• EXERCISE DESCRIPTION: Every line of the entries below from the one containing "Instruction: Click the Rings heading" to the one containing "Given: Click the green", both ends included, must be written out exactly. No other line belongs in the answer.

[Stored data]
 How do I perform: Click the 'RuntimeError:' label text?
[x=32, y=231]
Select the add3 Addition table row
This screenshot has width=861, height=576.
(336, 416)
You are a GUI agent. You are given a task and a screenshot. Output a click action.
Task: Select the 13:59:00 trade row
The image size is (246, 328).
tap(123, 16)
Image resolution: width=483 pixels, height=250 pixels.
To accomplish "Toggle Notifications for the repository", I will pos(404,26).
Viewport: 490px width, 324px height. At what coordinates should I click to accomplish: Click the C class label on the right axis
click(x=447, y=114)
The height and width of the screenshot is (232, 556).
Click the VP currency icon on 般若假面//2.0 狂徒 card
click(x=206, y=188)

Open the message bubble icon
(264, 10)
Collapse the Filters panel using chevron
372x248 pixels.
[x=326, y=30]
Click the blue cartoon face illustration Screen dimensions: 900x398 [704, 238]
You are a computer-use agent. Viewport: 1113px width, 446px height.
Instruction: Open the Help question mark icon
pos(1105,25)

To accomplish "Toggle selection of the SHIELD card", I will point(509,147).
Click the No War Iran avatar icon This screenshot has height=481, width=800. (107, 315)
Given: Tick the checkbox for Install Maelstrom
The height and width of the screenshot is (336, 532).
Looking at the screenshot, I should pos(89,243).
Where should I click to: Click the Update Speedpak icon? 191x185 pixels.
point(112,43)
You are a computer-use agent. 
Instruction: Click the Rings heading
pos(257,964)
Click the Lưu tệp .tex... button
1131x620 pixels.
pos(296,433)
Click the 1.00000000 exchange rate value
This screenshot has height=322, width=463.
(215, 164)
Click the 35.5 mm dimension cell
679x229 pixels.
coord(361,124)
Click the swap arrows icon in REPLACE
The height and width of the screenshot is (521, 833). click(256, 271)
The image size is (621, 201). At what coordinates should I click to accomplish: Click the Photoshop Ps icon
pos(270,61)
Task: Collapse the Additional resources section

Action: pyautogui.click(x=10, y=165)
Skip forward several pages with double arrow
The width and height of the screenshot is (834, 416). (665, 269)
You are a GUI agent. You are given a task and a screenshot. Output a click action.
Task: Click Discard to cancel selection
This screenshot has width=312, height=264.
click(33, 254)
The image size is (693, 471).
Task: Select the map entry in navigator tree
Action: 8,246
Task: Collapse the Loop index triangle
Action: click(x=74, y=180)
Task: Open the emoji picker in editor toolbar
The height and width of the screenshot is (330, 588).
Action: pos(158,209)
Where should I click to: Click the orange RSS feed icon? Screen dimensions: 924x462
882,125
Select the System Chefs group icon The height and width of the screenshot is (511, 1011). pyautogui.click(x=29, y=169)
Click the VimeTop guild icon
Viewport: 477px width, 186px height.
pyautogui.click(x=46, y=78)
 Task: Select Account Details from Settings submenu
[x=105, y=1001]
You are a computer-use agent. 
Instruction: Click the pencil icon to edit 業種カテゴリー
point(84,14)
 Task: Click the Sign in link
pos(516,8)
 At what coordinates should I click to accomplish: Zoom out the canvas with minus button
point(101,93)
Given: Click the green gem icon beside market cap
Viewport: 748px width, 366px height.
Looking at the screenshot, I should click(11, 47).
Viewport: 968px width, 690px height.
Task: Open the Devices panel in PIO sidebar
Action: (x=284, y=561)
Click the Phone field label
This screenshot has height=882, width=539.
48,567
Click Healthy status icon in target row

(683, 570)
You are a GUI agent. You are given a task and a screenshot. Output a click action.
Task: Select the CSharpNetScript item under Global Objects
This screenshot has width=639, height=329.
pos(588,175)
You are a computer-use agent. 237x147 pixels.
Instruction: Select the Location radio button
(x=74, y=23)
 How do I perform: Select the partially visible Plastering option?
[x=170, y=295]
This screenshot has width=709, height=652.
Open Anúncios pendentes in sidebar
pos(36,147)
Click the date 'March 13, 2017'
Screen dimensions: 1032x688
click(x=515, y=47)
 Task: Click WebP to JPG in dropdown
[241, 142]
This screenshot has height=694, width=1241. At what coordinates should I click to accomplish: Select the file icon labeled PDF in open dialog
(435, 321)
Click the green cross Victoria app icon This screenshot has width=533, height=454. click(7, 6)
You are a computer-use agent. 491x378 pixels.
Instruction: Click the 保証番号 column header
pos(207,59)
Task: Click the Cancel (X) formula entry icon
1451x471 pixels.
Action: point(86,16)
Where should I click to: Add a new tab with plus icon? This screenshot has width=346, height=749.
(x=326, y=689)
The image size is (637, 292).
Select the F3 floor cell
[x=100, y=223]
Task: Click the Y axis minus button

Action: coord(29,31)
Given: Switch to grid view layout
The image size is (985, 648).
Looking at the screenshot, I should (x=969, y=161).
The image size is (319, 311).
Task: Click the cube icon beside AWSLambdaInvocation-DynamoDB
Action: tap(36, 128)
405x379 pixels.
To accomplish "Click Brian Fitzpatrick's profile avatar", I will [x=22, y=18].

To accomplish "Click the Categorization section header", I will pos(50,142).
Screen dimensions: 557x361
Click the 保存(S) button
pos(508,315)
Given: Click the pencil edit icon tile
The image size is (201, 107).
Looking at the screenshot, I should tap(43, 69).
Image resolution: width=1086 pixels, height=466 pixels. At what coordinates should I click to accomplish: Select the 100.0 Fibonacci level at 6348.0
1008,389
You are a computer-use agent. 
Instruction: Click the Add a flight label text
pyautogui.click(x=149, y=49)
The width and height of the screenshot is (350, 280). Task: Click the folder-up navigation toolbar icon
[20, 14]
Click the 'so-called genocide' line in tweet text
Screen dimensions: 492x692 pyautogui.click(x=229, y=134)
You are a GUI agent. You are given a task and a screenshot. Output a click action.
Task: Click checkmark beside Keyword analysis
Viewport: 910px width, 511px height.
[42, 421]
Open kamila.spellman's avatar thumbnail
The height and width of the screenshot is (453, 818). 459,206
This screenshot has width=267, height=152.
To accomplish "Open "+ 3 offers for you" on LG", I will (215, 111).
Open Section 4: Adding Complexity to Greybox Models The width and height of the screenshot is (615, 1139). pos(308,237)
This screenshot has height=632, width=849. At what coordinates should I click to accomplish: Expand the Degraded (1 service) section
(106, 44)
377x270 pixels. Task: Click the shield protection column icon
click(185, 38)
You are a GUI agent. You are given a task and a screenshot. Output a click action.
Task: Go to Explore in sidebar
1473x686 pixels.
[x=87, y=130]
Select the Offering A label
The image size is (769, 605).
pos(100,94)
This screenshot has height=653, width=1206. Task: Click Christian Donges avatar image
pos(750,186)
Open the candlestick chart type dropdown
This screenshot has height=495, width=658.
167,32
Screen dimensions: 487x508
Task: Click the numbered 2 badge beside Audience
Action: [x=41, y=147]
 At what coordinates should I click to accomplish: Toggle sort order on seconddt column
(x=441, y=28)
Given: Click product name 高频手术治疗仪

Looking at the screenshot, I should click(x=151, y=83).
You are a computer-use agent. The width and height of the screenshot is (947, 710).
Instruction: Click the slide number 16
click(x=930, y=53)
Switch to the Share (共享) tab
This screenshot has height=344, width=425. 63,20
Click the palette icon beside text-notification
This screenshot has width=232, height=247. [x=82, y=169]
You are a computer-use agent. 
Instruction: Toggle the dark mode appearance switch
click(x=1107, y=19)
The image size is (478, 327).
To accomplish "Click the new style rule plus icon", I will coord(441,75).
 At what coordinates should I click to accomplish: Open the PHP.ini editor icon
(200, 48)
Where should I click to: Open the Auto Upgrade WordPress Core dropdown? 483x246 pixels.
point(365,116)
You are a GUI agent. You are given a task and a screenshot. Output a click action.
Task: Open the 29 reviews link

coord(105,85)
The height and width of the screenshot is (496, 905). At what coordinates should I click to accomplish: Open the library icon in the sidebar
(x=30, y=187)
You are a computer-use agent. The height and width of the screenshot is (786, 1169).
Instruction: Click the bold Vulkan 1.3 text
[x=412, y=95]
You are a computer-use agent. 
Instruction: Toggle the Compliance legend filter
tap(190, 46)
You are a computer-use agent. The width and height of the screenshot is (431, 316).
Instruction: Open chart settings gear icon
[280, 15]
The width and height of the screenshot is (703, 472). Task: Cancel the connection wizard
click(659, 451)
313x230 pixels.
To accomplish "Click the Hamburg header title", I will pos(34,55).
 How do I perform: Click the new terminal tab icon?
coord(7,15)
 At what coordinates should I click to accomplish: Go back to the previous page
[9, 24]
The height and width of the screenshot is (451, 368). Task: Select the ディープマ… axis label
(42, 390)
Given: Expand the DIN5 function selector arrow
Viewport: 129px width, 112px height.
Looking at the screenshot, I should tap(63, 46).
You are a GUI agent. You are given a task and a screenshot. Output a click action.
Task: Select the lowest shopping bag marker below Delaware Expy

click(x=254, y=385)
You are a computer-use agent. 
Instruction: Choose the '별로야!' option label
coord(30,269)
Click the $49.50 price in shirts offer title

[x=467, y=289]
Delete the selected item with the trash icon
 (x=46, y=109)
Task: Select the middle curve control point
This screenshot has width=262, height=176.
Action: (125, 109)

• RESPONSE TO THIS EXERCISE:
Instruction: Click the Rings heading
pos(257,964)
Click the Lưu tệp .tex... button
1131x620 pixels.
pos(296,433)
Click the 1.00000000 exchange rate value
This screenshot has height=322, width=463.
(215, 164)
Click the 35.5 mm dimension cell
679x229 pixels.
coord(361,124)
Click the swap arrows icon in REPLACE
The height and width of the screenshot is (521, 833). click(256, 271)
The image size is (621, 201). At what coordinates should I click to accomplish: Click the Photoshop Ps icon
pos(270,61)
Task: Collapse the Additional resources section

Action: pyautogui.click(x=10, y=165)
Skip forward several pages with double arrow
The width and height of the screenshot is (834, 416). (665, 269)
You are a GUI agent. You are given a task and a screenshot. Output a click action.
Task: Click Discard to cancel selection
This screenshot has width=312, height=264.
click(33, 254)
The image size is (693, 471).
Task: Select the map entry in navigator tree
Action: 8,246
Task: Collapse the Loop index triangle
Action: click(x=74, y=180)
Task: Open the emoji picker in editor toolbar
The height and width of the screenshot is (330, 588).
Action: pos(158,209)
Where should I click to: Click the orange RSS feed icon? Screen dimensions: 924x462
882,125
Select the System Chefs group icon The height and width of the screenshot is (511, 1011). pyautogui.click(x=29, y=169)
Click the VimeTop guild icon
Viewport: 477px width, 186px height.
pyautogui.click(x=46, y=78)
 Task: Select Account Details from Settings submenu
[x=105, y=1001]
You are a computer-use agent. 
Instruction: Click the pencil icon to edit 業種カテゴリー
point(84,14)
 Task: Click the Sign in link
pos(516,8)
 At what coordinates should I click to accomplish: Zoom out the canvas with minus button
point(101,93)
Given: Click the green gem icon beside market cap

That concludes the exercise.